-- Study material follows --

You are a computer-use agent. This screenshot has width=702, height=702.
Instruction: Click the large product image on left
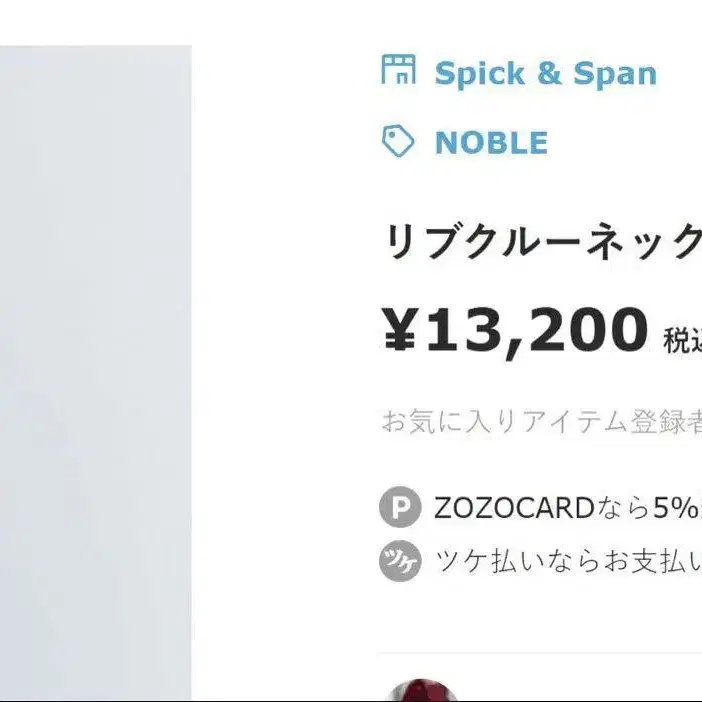click(96, 373)
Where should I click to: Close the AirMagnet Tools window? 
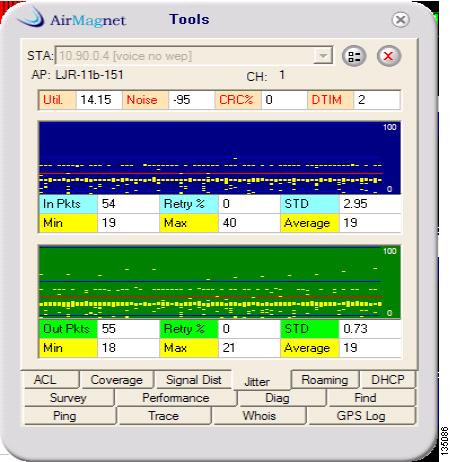pyautogui.click(x=400, y=20)
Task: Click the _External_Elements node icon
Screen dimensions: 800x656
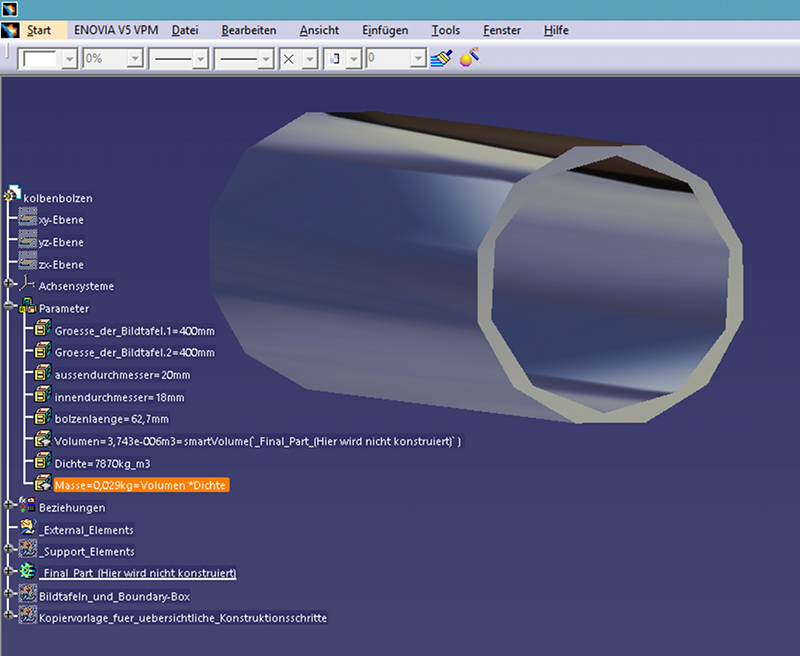Action: [27, 529]
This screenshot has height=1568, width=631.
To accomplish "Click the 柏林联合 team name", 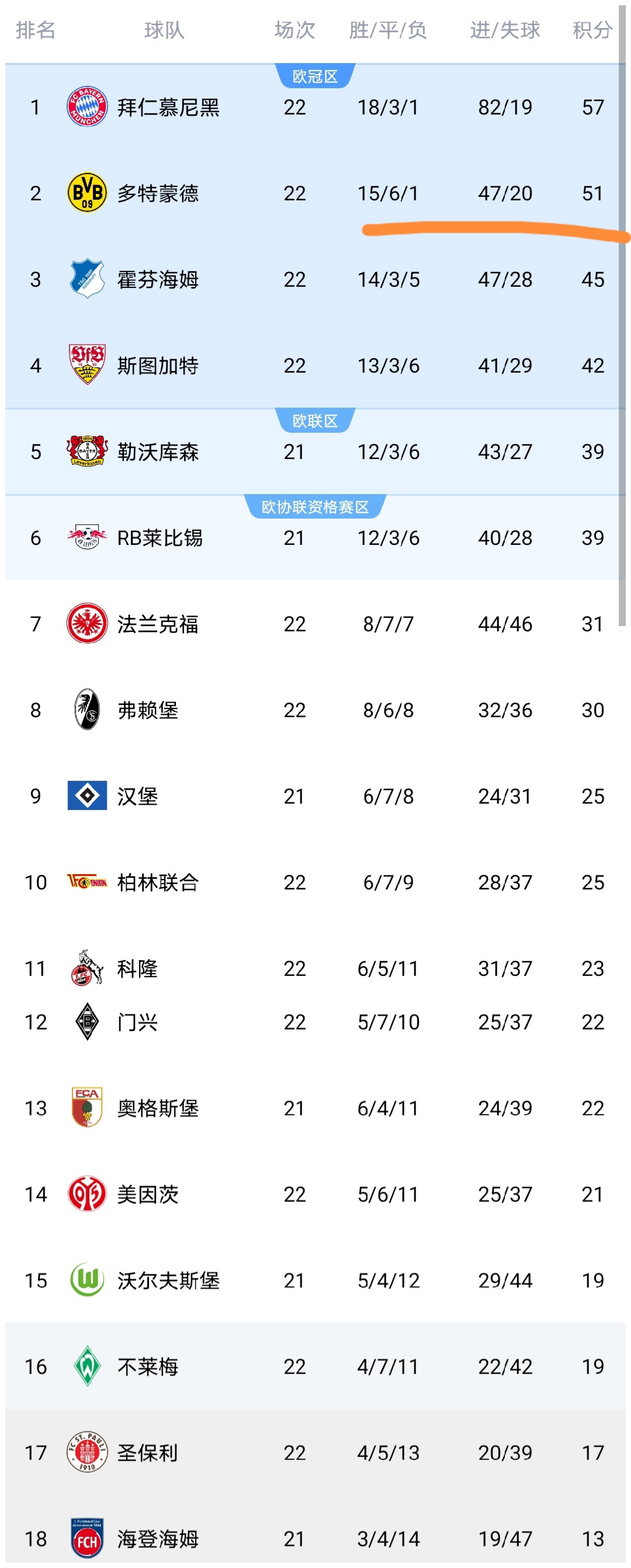I will pyautogui.click(x=158, y=882).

-- Study material concluded --

Exercise - Set down exactly the lines above, from the line containing "Instruction: Click the" through the line containing "This screenshot has height=1568, width=631.". Skip the pictures.

Result of this exercise -
Instruction: Click the large product image on left
click(96, 373)
Where should I click to: Close the AirMagnet Tools window? 
pyautogui.click(x=400, y=20)
Task: Click the _External_Elements node icon
Screen dimensions: 800x656
Action: [27, 529]
This screenshot has height=1568, width=631.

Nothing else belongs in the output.